Uno studio sulla fibrillazione atriale condotto su quattro nazioni europee ha permesso di evidenziare il nesso fra troppo lavoro e questa aritmia

Uno studio osservazionale pubblicato sull’ “European Heart Journal” e condotto dall’University College di Londra in 4 nazioni europee su oltre 85 mila lavoratori, ha evidenziato un netto incremento (+ 40%) di fibrillazione atriale fra coloro i quali lavoravano oltre le 55 ore alla settimana.
Lo studio espande in modo importante la letteratura medica sulle cause che portano alla fibrillazione atriale e fornisce interessanti spunti per le prossime ricerche in tal senso.
La ricerca – svoltasi su entrambi i sessi – ha messo a confronto persone con una settimana lavorativa media di 35-40 ore con altre che, in una sola settimana, lavoravano almeno 55 ore o più.
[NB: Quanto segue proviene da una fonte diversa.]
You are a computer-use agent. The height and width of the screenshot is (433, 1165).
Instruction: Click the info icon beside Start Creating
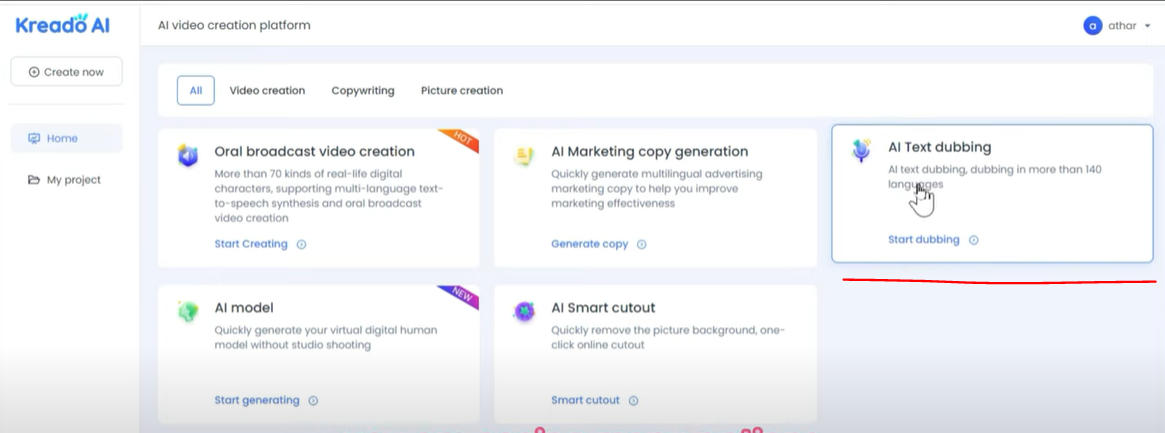tap(302, 244)
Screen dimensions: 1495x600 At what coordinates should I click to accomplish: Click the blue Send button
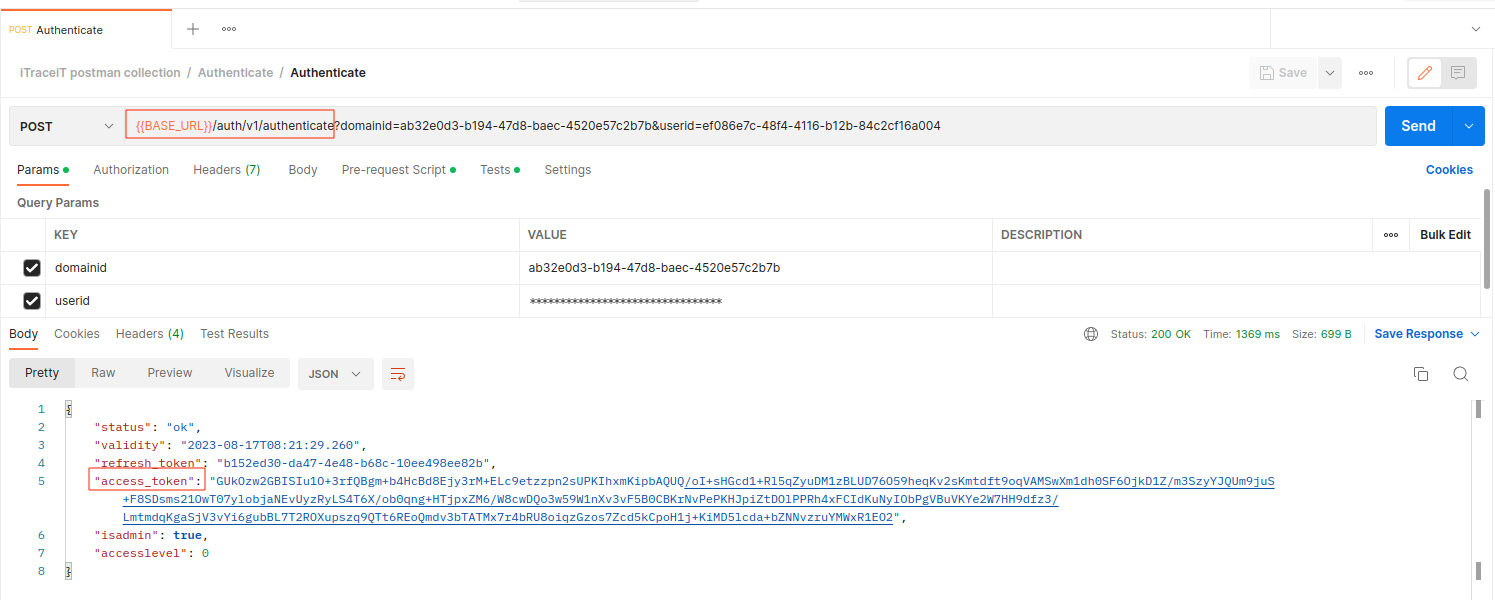[1418, 126]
Ebbene, lo studio ha evidenziato che chi lavorava oltre le 55 ore aumentava del 40% rispetto ai primi le possibilità di sviluppare la fibrillazione atriale nel corso del decennio successivo. Un altro dato messo in luce dallo studio è che, per ogni mille partecipanti, sono stati registrati 5,2 casi in eccesso di fibrillazione tra i super-lavoratori nell’arco di dieci anni di follow up.
La fibrillazione atriale – ha dichiarato Mika Kivimaki, direttore dello Studio Whitehall II, Dipartimento di Epidemiologia presso lo University College di Londraè l’aritmia più comune; e lo sviluppo di fibrillazione in chi lavora molte ore a settimane potrebbe essere uno dei meccanismi alla base dell’eccesso di ictus, già evidenziato in passato in questa categoria di soggetti. Questa aritmia aumenta inoltre anche il rischio di scompenso cardiaco e di demenza multivascolare”.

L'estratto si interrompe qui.